Description

The Sysdig Threat Research Team (TRT) has discovered a new self-modifying worm called SSH-Snake, released on January 4, 2024, which poses a threat to network security. Operating as part of offensive operations, SSH-Snake autonomously utilizes SSH credentials found on a compromised system to spread across the network, focusing on creating a comprehensive map of the network and its dependencies. Detection of SSH-Snake activity can be accomplished using runtime threat detection tools like Sysdig Secure or Open Source Falco. The worm's unique feature is its self-modification during the initial run, reducing its size by removing comments, whitespace, and unnecessary functions. It autonomously searches for various types of private keys through methods such as inspecting last and arp, and parsing commands from bash history files. SSH-Snake is designed to be customizable for specific use cases and is fileless, self-replicating, and self-propagating, compatible with any device.
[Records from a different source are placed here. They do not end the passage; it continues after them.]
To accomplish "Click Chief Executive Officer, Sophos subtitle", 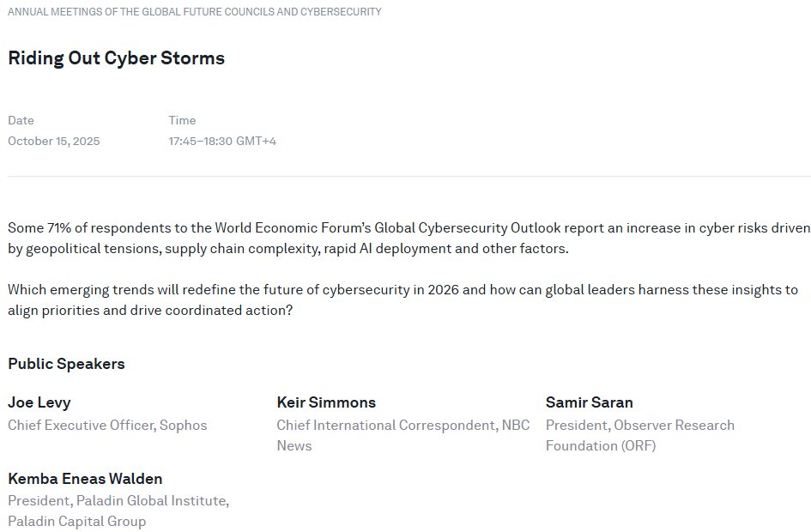I will [107, 425].
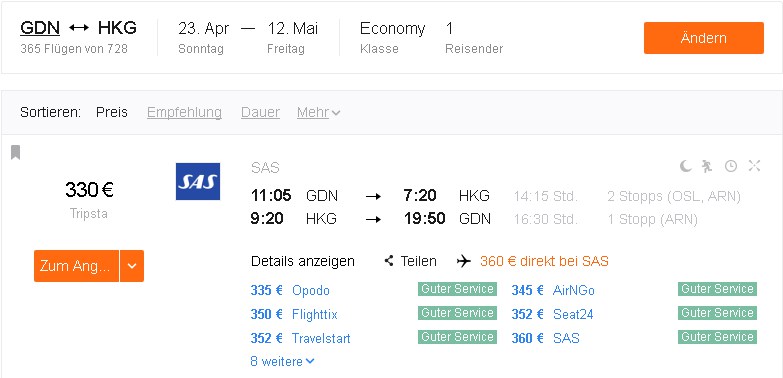
Task: Open 360 € direkt bei SAS link
Action: [x=544, y=261]
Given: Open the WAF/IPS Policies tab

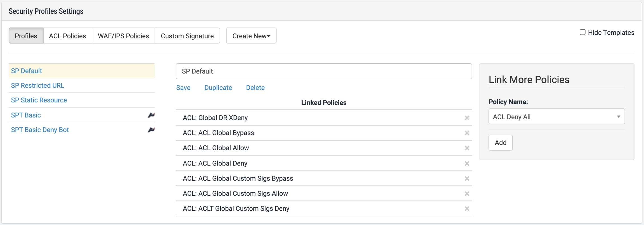Looking at the screenshot, I should 123,36.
It employs different techniques to search for private keys, including inspecting last and arp and parsing commands like ssh, scp, and rsync from bash history. Sysdig TRT identified the command and control (C2) server used by threat actors deploying SSH-Snake, maintaining a repository of files with the worm's output for each target. Filenames on the C2 server contain victim IP addresses, indicating active exploitation of known Confluence vulnerabilities for initial access. The output of SSH-Snake includes discovered credentials, target IPs, and the bash history of victims. The victim list is expanding, suggesting an ongoing operation with approximately 100 victims at the time of writing. Sysdig's runtime solution, Sysdig Secure, and its unified detection engine, Falco, play a crucial role in identifying and preventing SSH-Snake attacks.